À l’intérieur du couvercle était fixé par un ruban un parchemin roulé, Bussy le prit et le déroula. C’était l’acte, scellé du sceau royal, qui l’instituait légitime possesseur de ce palais, avec ses dépendances, ses droits, ses revenus, les esclaves, les trésors et tout ce qu’il contenait. Il referma le coffre en poussant un profond soupir.
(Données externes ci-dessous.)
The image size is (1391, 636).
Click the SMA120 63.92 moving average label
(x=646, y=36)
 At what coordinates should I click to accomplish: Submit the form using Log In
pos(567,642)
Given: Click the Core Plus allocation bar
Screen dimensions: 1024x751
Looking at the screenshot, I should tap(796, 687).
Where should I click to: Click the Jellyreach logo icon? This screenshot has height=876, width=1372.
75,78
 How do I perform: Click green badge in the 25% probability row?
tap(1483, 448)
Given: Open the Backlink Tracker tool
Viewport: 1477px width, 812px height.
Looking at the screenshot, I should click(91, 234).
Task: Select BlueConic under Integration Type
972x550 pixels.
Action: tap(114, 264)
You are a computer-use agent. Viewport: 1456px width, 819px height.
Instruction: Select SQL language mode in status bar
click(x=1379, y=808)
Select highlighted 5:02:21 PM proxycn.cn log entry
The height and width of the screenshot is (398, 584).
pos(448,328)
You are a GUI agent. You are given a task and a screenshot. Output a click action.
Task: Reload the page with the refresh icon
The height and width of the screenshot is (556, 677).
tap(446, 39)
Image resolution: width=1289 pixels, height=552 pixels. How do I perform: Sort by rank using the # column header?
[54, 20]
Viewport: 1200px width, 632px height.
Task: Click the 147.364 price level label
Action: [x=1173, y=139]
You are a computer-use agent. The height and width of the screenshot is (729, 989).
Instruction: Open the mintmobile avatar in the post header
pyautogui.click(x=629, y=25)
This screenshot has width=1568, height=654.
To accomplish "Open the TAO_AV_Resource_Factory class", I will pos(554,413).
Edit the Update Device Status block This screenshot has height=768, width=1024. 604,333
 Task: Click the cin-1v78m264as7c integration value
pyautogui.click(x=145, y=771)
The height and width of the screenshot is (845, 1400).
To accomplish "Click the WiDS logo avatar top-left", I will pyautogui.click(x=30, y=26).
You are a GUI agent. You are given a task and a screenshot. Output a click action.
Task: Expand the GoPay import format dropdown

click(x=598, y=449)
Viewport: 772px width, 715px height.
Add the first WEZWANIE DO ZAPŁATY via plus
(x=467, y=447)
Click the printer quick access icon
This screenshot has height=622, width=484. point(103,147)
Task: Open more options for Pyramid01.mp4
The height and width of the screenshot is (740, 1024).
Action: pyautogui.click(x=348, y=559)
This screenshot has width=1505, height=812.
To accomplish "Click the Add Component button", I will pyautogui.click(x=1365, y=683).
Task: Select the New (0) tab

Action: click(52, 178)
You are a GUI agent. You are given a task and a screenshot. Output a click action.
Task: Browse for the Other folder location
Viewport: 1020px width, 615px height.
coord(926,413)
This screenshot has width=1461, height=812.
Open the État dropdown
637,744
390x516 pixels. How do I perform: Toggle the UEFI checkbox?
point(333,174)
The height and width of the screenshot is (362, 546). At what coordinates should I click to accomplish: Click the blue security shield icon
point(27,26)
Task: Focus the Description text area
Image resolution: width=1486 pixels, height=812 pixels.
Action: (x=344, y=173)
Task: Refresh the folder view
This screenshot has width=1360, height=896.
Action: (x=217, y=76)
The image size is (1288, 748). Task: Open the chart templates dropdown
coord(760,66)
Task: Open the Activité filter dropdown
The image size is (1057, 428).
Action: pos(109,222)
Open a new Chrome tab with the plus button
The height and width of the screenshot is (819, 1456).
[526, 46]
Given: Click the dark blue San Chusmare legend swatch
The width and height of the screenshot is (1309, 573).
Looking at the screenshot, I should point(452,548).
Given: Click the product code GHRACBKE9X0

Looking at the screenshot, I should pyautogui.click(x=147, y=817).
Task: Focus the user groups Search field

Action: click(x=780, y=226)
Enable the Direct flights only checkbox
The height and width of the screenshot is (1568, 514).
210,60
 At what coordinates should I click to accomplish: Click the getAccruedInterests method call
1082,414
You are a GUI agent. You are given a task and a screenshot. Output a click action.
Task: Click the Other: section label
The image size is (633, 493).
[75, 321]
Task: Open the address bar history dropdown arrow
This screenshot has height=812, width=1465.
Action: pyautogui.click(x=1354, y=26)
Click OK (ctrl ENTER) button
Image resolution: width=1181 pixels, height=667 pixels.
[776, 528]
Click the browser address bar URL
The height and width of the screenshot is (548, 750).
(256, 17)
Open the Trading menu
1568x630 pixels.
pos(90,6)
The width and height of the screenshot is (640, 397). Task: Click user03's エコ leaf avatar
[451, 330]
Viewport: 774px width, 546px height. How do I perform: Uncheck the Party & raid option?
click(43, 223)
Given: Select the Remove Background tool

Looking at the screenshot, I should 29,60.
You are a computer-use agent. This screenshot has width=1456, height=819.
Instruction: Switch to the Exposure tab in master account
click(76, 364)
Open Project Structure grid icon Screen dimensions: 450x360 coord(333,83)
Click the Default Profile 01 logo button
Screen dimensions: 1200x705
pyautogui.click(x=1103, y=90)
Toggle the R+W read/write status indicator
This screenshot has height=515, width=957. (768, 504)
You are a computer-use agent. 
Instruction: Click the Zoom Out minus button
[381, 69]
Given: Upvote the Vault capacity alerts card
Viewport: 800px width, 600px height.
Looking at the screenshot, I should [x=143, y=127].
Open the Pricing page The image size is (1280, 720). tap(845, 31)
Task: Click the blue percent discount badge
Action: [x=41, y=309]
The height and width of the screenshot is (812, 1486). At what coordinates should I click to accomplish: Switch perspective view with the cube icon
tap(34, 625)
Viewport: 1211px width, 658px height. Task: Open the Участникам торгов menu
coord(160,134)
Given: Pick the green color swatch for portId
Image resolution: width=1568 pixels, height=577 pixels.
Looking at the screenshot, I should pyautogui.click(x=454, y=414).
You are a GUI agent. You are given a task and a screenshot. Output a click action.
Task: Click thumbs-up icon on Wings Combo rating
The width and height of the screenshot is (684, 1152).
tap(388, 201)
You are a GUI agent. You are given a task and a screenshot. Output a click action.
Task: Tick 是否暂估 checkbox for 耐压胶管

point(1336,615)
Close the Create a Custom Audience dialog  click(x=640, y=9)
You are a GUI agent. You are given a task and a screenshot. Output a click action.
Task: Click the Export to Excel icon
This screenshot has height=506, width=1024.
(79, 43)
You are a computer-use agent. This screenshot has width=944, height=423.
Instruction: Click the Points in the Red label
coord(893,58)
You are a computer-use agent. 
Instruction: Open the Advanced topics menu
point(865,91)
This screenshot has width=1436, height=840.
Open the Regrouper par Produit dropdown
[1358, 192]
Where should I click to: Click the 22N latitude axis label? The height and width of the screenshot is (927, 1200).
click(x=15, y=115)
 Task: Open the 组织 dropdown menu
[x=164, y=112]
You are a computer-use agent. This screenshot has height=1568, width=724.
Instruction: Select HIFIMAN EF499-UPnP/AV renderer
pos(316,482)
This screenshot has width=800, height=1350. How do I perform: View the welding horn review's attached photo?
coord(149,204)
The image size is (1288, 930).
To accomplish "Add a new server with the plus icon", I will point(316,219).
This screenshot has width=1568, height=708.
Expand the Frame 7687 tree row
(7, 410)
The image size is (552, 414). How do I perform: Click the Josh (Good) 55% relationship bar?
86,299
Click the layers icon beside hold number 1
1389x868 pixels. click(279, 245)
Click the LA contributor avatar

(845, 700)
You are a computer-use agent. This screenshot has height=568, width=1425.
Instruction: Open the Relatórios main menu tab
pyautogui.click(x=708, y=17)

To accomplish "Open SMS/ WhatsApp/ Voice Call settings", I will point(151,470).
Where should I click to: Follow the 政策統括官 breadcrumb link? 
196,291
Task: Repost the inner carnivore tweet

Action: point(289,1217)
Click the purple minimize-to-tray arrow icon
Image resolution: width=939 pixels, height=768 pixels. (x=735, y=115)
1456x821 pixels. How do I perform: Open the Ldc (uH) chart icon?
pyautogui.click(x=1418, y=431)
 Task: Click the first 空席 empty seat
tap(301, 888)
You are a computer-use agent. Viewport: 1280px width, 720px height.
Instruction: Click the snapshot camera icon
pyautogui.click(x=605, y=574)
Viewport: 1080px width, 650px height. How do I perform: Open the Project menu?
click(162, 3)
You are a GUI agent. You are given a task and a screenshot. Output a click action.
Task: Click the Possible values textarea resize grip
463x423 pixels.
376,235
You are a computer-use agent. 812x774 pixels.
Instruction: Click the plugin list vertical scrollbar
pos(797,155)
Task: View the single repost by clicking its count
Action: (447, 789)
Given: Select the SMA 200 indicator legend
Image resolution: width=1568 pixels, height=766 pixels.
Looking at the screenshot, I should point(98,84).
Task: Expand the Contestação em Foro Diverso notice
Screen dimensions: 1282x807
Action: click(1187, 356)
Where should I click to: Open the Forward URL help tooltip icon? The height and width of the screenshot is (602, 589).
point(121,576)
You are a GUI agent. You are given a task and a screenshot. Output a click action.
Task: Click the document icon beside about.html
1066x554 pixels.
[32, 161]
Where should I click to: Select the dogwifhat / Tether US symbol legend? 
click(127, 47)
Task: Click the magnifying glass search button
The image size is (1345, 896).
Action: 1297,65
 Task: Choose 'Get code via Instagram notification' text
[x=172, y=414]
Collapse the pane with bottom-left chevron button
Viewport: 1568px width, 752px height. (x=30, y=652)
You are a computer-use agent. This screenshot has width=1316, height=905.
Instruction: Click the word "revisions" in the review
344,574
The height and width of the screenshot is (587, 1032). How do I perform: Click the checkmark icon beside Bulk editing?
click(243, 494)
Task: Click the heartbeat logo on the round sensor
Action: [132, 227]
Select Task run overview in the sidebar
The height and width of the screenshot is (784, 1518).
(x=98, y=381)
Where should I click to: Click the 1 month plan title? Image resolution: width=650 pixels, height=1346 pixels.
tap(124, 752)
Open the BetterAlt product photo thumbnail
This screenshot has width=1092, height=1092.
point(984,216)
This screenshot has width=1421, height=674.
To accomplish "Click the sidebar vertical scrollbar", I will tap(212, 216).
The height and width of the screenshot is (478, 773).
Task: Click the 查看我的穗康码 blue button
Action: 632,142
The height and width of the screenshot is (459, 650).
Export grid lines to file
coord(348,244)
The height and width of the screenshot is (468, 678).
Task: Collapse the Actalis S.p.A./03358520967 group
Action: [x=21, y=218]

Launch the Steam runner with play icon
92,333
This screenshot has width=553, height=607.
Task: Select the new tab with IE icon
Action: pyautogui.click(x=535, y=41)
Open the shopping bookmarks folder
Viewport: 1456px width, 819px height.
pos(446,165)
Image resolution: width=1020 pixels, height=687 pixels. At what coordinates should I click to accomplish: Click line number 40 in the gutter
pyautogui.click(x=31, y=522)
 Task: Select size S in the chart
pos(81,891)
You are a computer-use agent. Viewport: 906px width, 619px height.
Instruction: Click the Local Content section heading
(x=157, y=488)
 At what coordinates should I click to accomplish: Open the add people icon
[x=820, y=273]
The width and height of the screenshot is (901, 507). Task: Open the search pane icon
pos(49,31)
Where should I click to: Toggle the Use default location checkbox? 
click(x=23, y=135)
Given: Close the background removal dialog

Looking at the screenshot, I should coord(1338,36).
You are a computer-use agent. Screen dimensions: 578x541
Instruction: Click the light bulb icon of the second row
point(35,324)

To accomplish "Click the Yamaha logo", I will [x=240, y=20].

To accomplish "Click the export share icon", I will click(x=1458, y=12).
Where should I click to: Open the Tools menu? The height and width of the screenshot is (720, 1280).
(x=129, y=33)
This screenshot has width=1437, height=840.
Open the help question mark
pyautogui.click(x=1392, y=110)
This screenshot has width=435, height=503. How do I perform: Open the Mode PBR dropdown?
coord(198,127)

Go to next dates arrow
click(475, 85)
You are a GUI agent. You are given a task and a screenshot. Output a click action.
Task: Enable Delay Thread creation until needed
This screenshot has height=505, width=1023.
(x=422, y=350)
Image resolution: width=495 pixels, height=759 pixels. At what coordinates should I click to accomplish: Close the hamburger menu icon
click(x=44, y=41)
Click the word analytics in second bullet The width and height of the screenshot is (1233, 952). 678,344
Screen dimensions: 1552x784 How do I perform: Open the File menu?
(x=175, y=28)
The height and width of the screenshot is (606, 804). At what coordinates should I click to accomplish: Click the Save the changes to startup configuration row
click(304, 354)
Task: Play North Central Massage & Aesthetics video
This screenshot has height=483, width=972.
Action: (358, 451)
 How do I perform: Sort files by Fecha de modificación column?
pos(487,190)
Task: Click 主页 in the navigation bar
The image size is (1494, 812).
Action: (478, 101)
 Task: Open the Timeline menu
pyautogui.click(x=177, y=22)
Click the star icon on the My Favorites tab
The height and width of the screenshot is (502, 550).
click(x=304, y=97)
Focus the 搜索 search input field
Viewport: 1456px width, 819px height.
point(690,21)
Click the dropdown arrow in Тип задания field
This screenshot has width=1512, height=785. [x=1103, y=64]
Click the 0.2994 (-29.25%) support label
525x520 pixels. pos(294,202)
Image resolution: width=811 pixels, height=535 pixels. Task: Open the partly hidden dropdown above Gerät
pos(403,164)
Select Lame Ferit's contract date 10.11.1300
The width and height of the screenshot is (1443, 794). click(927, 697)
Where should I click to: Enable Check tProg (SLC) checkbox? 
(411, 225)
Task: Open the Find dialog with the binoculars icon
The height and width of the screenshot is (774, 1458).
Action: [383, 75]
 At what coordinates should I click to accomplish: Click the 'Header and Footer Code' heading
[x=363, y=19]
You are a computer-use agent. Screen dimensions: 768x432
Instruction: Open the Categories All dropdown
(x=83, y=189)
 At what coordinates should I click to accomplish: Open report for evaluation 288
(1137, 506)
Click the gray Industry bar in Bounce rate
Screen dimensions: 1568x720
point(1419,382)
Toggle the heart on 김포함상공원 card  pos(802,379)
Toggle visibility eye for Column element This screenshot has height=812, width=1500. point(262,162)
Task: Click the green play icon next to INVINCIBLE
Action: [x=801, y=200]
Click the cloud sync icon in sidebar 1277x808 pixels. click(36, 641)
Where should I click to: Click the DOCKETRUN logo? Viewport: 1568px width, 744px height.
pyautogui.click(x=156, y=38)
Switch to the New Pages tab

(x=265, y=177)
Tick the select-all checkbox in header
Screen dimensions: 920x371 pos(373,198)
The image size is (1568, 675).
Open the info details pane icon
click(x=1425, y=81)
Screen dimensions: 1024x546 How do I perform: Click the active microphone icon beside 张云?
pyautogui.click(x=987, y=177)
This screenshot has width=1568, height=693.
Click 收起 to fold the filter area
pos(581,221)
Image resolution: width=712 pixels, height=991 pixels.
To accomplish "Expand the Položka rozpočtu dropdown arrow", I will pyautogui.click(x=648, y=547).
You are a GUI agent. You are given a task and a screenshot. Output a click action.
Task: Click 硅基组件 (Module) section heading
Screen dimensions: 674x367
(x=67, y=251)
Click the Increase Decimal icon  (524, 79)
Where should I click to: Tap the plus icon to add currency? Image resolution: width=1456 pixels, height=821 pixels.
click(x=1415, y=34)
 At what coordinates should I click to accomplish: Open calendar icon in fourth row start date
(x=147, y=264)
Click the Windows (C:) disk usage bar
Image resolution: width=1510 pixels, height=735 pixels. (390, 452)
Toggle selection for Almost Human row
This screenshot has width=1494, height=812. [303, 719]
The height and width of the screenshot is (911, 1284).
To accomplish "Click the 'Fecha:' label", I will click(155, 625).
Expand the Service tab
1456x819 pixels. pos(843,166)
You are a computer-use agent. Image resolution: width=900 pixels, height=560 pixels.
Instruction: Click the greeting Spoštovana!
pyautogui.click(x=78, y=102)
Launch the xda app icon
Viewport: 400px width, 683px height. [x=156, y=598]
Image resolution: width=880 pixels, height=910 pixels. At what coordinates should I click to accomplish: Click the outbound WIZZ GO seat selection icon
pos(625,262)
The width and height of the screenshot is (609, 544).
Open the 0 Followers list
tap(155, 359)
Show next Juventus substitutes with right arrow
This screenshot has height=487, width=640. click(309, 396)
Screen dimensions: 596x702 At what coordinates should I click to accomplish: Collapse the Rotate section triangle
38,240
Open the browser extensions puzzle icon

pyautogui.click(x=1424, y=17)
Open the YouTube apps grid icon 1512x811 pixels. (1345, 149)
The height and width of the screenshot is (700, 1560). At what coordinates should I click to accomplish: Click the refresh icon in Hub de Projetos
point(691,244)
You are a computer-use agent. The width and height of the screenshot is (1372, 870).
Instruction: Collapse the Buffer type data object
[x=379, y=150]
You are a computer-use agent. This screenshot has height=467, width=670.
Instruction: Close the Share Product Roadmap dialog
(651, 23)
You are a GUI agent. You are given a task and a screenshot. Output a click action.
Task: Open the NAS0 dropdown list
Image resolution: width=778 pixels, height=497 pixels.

Sa haine, pour son tout-puissant rival, chancelait devant tant de générosité ; toutes ces richesses, tous ces honneurs ne le faisaient-ils pas l’égal d’une reine ? Pourtant celui qui le comblait ainsi restait pour lui l’obstacle, l’ennemi.

Sous la main du hadjib le vitrail s’était écarté, et par la large baie on découvrait le paysage. De ce point, la vue s’étendait à l’infini, sous le ciel incandescent.

C’était d’abord comme une mer de verdure où la ville était submergée ; les terrasses de marbre et les palais y formaient des îles ; les coupoles des mosquées, les fins minarets, si audacieusement élevés, dominaient tout ce moutonnement d’arbres, que les remparts, entrecoupés de grosses tours rondes, enfermaient d’une ceinture claire. Puis, au delà d’Aurengabad, la plaine, où frissonnait une poussière d’or, apparaissait avec ses vallonnements, ses cultures, ses cours d’eau, et, tout au loin, des montagnes, couleur de lapis et d’améthyste, fermaient l’horizon.